- What you have to do -
Your reply must hold the lines from the one containing "How do I perform: Click" to the end of the entries, copied exactly, with pictures excluded.

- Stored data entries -
▬▬▬▬▬▬▬▬▬▬
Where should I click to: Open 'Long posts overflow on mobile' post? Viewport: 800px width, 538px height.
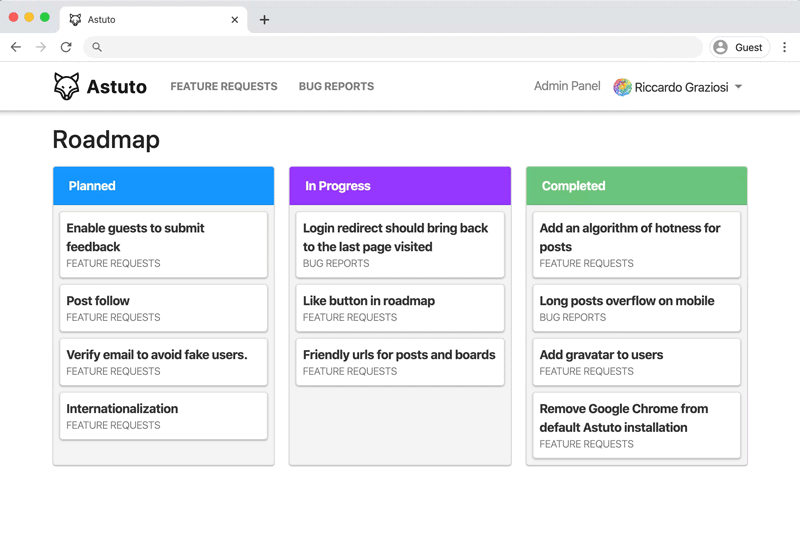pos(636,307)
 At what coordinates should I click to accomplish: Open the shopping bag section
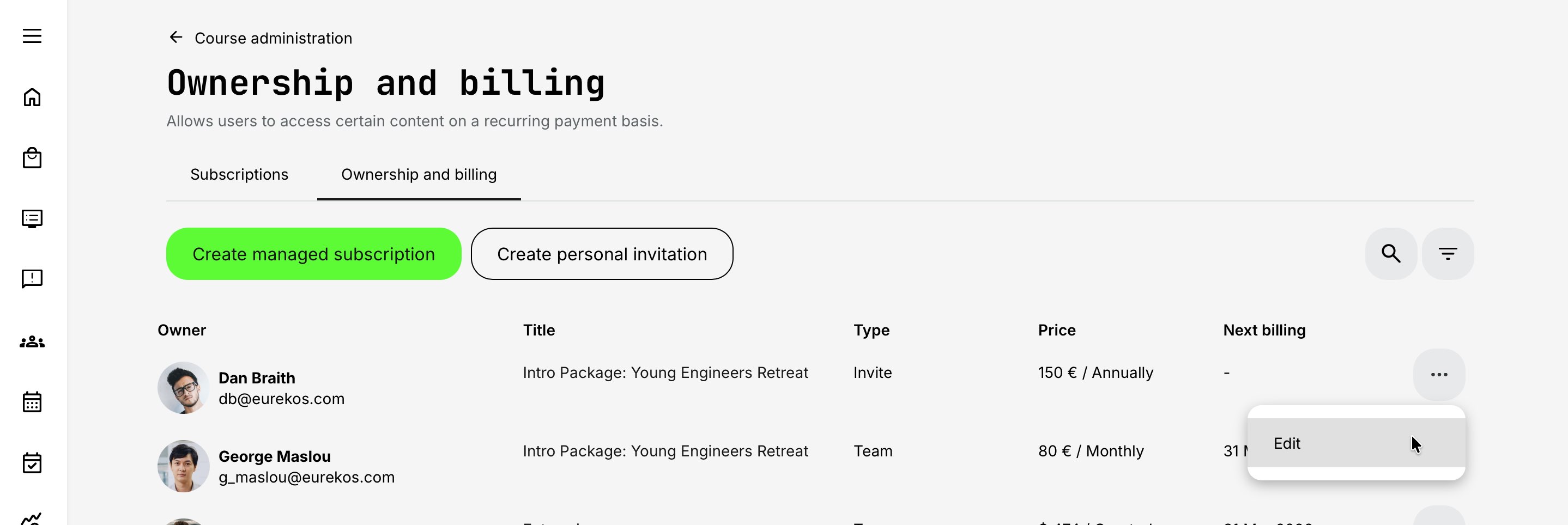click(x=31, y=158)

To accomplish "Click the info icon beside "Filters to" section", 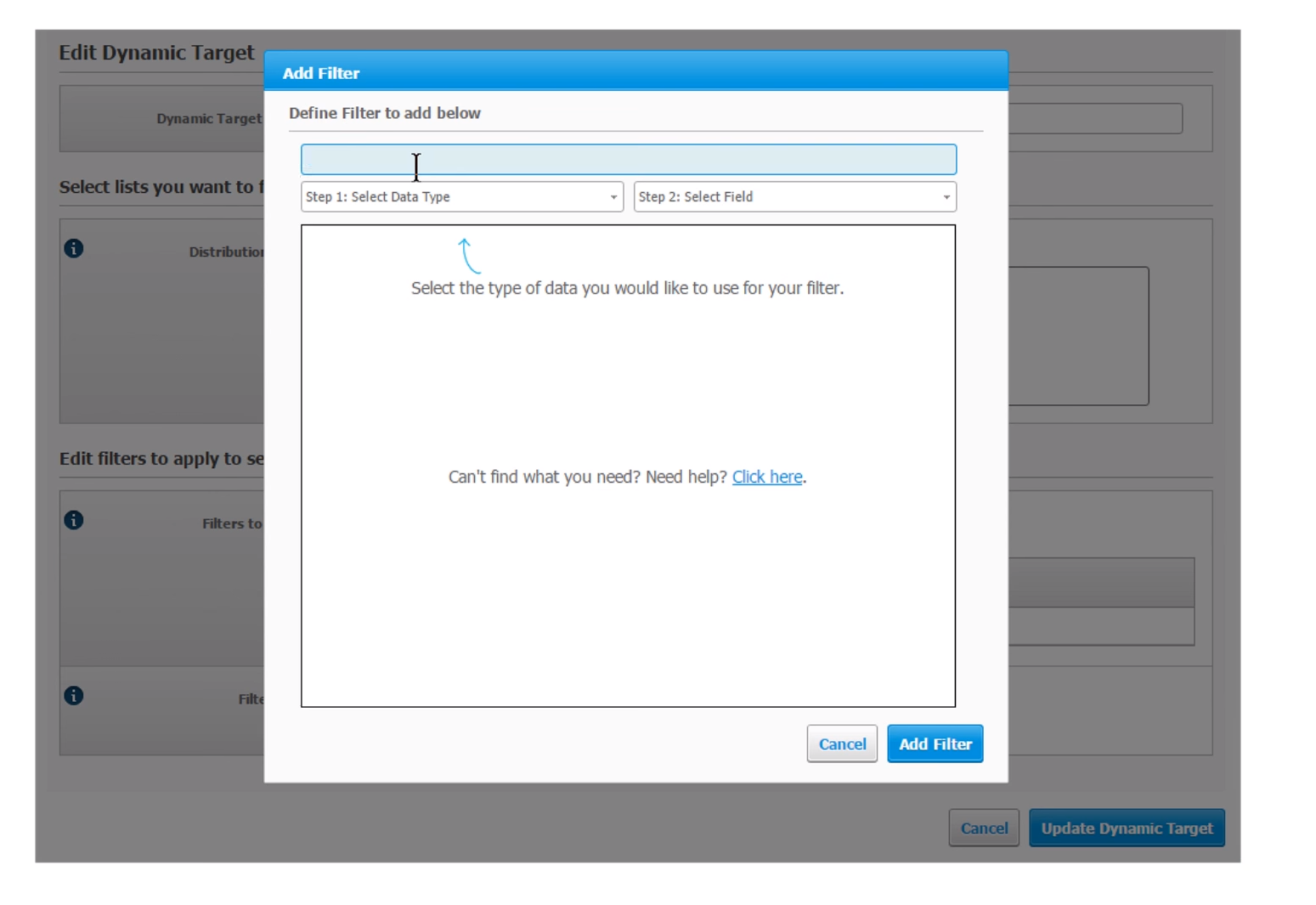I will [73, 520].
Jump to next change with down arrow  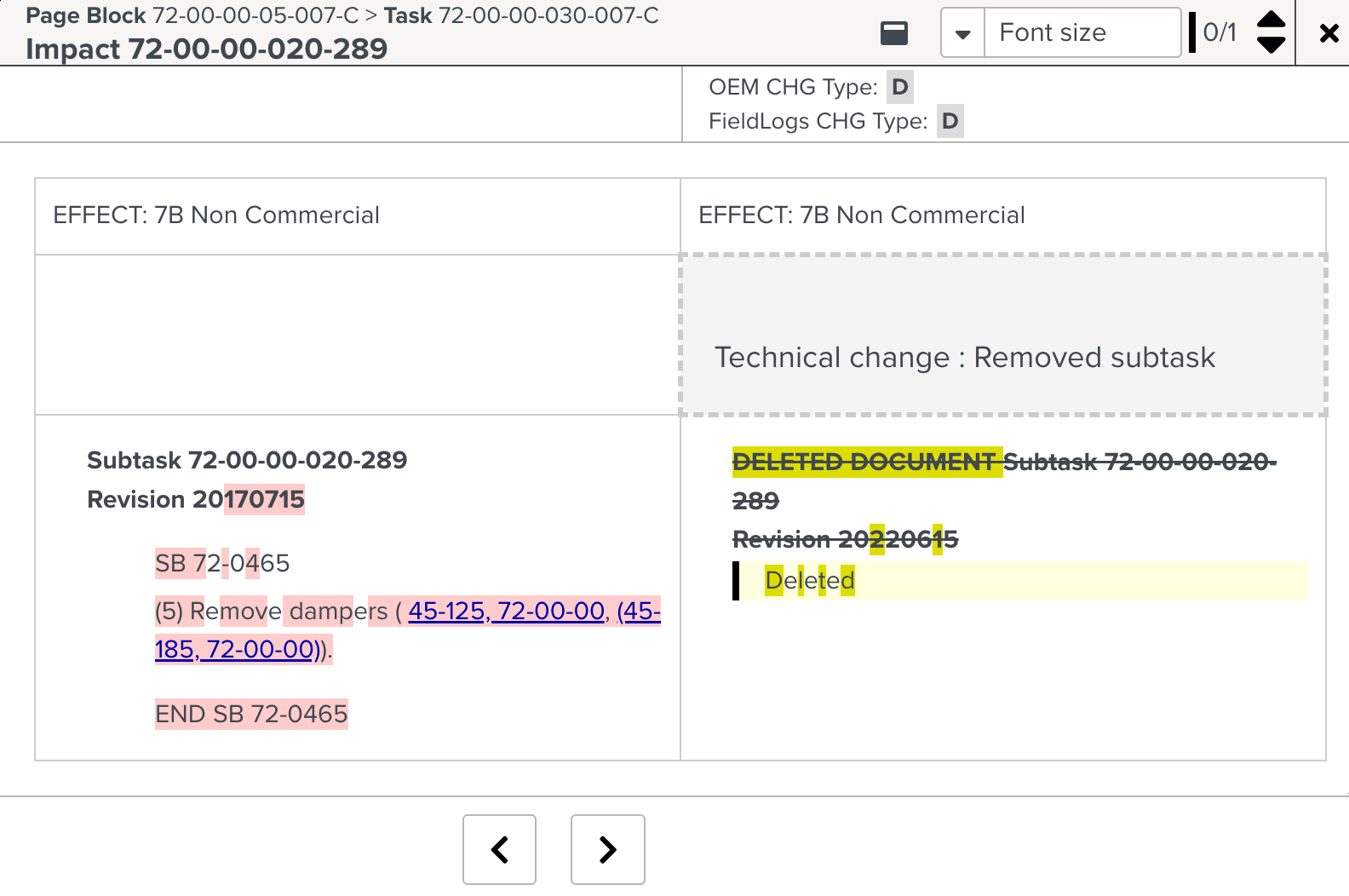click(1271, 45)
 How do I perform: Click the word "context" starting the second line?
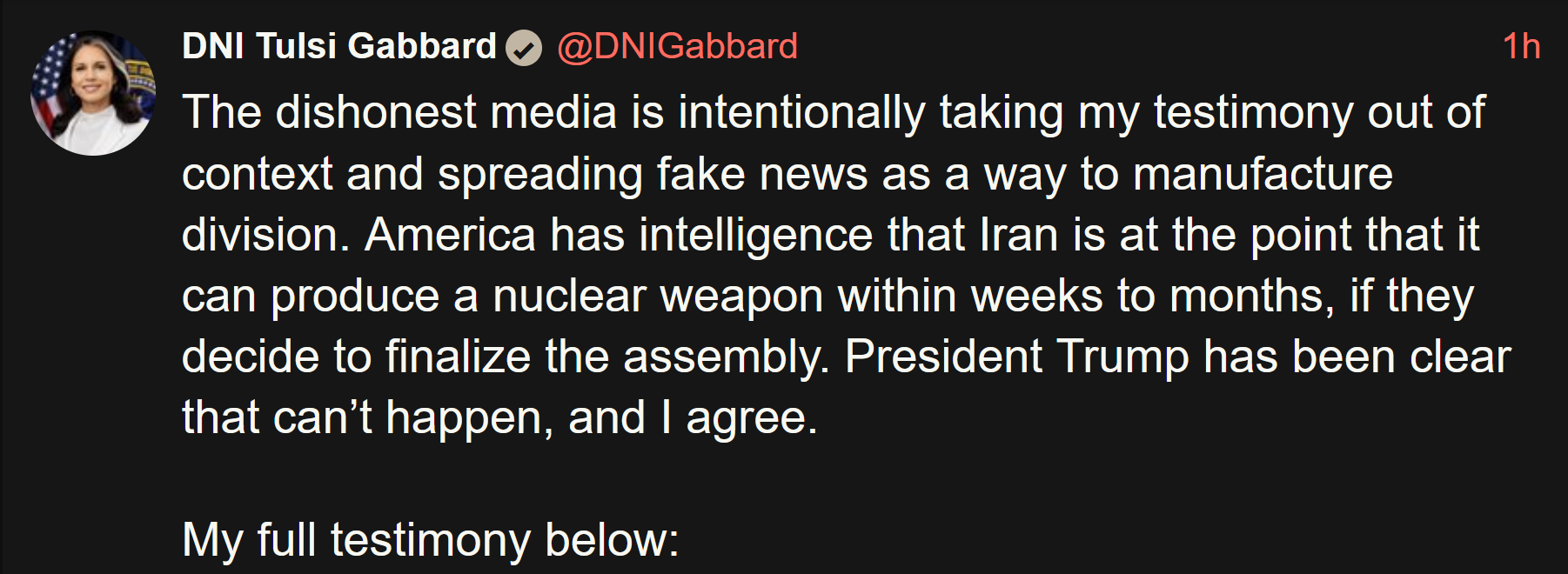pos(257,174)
▬▬▬▬▬▬▬▬▬▬
- Output below -
 How do I perform: Click the word "context" starting the second line?
pos(257,174)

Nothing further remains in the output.